--- Start of Text extract ---
I always felt reducing choice in the general election was the most compelling argument against top-two, but it would inevitably reduce choice in the primary as well. As it stands, Vance strongly discourages primary challenges in key statewide races (I don’t call him “GOPolitburo Chair” for nothing,) and the top-two format only serves to incentivize this antidemocratic trend towards strict party unity. For example, Democratic runner-up Mark Sidran nearly out-polled Rob McKenna in the September primary. If this had been a top-two primary, and McKenna had faced a serious challenger, only Sidran and Deborah Senn would have made it to the November ballot.
As the TNT reports, the parties understand this, and that is why they are planning to opt out of the primary system while they wait for their lawsuit to wend its way through the courts.
In the meantime, in the eight counties holding partisan elections this fall, the parties are trying to bypass the September primary, the first one under the new Top Two system. Instead, they’re pledging to use caucuses and conventions in which party activists pick candidates.
--- End of Text extract ---
--- Start of Data ---
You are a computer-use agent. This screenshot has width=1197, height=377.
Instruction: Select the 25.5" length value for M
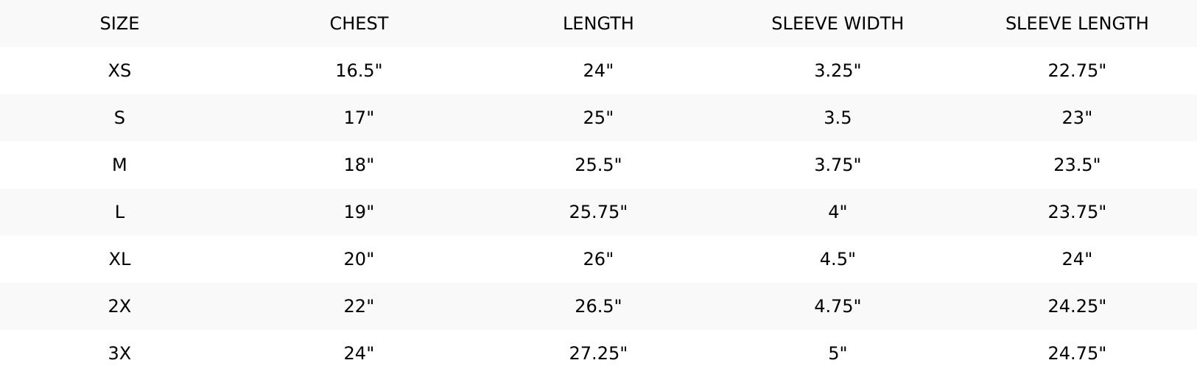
--- End of Data ---
- **To-do list**
**a.** Reproduce the part of the passage on the top-two primary that starts at "I always felt" and ends at "the November ballot.", word for word.
**b.** Carry on the commentary about the top-two primary from the point where it stops.

- **Answers provided**
**a.**
I always felt reducing choice in the general election was the most compelling argument against top-two, but it would inevitably reduce choice in the primary as well. As it stands, Vance strongly discourages primary challenges in key statewide races (I don’t call him “GOPolitburo Chair” for nothing,) and the top-two format only serves to incentivize this antidemocratic trend towards strict party unity. For example, Democratic runner-up Mark Sidran nearly out-polled Rob McKenna in the September primary. If this had been a top-two primary, and McKenna had faced a serious challenger, only Sidran and Deborah Senn would have made it to the November ballot.

**b.**
“That’s not what the voters thought they were voting for,” said Chris Vance, the state Republican Party chairman.
Yeah, no kidding Chris.
This maneuver will likely spark a second lawsuit. The state GOP has sent a letter to King County Elections:
“Only the candidates nominated by the Republican Party will be eligible to use the Republican name in the September primary,” the letter reads.
Not so, said King County elections director Dean Logan. He plans to send a response this week stating that anyone who files to run as a Republican will appear on the primary ballot as such.
As soon as Logan puts his decision in writing, Vance plans to sue King County, arguing the top-two violates his party’s First Amendment right to associate… and both the Democrats and Libertarians plan to join in. They will ask the court to reinstate the Montana-style system, or at the very least, allow the parties to chose their nominees via convention or caucus.
What I find most fascinating about this whole issue is that despite their rare show of bipartisan unity and cooperation, the parties have managed to blunder their way into the current disaster. The old blanket primary is probably starting to look pretty good to Berendt and Vance right about now.
Don’t get me wrong… I thought the old primary sucked. An open primary is an oxymoronic method for a party to choose its nominees, and ridiculously susceptible to gaming the system with cross-over votes for weak candidates. I should know: I’m an unrepentant Ellen Craswell and John Carlson voter.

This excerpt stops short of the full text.